Environmental Designs
White always sought to relate buildings to their wider surroundings. His designs for small farmhouses in the Coachella Valley and his passive solar energy designs of the 1970s show that his concern for building with nature was a life-long project.
The ’ranch house’ for White meant more than just a popular residential style. Throughout his career White designed houses for farmers and ranchers, several of which are shown here. Most intriguing are the model farmhouses White designed in the mid-1950s for Coachella Valley Farms, a company that intended to create the “world’s largest small-farm development” on huge swaths of land near Bermuda Dunes in the Coachella Valley. The Ratliff farmhouse (La Quinta, 1956), one of White’s most beautiful desert homes, was distinguished by its unusual steel construction and innovative curved roof.

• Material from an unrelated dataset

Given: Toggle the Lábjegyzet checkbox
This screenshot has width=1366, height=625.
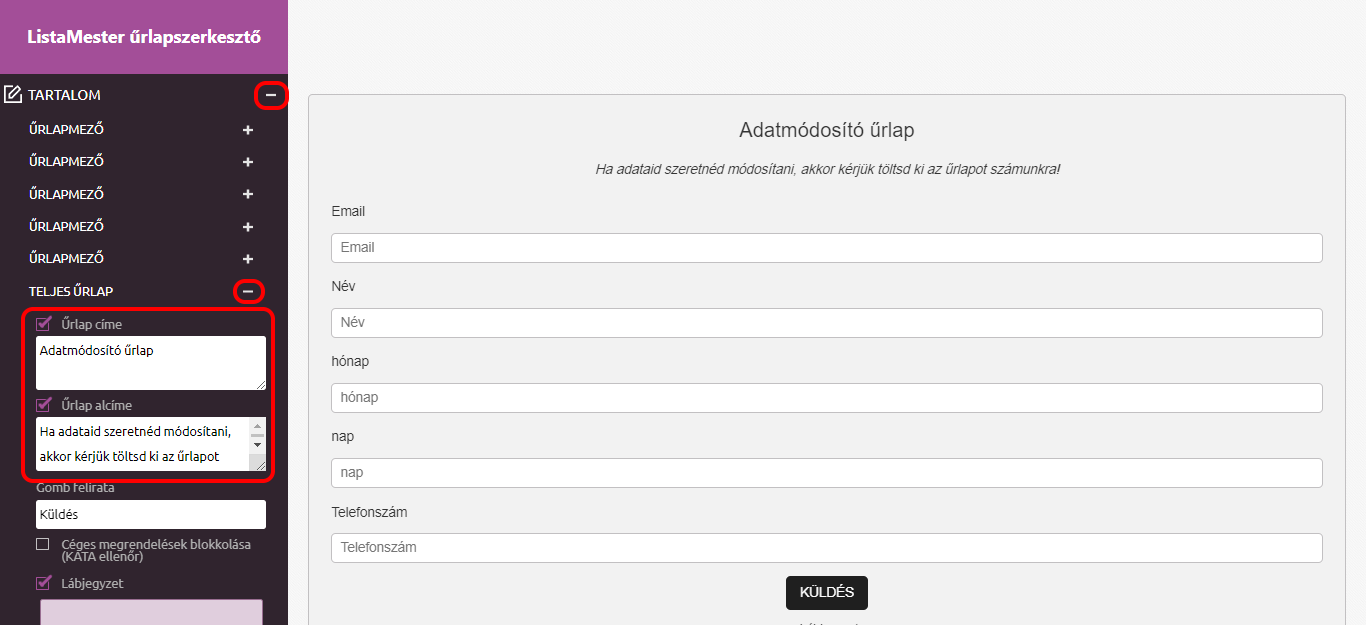Looking at the screenshot, I should (x=43, y=583).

In the early 1970s White’s long experience with orienting buildings in the extreme desert sun gave him an advantage during the energy crisis and this later work shows the continuity of his thinking from his earliest desert dwellings.
His copious use of slump-, concrete-, and pumice-block masonry reveals his awareness of the importance of thermal mass and insulation. The extroverted curves of White’s desert designs can be understood as mimicking the course of the sun across the sky. And White's development of Heat Exchanger Window designs shows his ongoing quest for energy efficient houses and buildings.
Walter White continued to experiment with solar, passive-solar, and autarkic (self-sufficient) house designs through the 1970s and 1980s. With curved walls and roofs, walls of glass and Heat Exchanger Windows, White continued to work with and expand upon the designs and inventions of his early years.
In the 1980s White moved back to Los Angeles and continued to work up until his death in 2002. His inventions and forward-thinking architectural designs continue to inspire desert-based and environmentally conscious architects and designers.